• **Request**:
Pick out every line below that contains the string "icon", and copy each of those lines in full.

--*--

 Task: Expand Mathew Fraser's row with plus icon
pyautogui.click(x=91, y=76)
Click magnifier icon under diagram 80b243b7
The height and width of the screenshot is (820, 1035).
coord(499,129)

--*--

• **Finished answer**:
 Task: Expand Mathew Fraser's row with plus icon
Click magnifier icon under diagram 80b243b7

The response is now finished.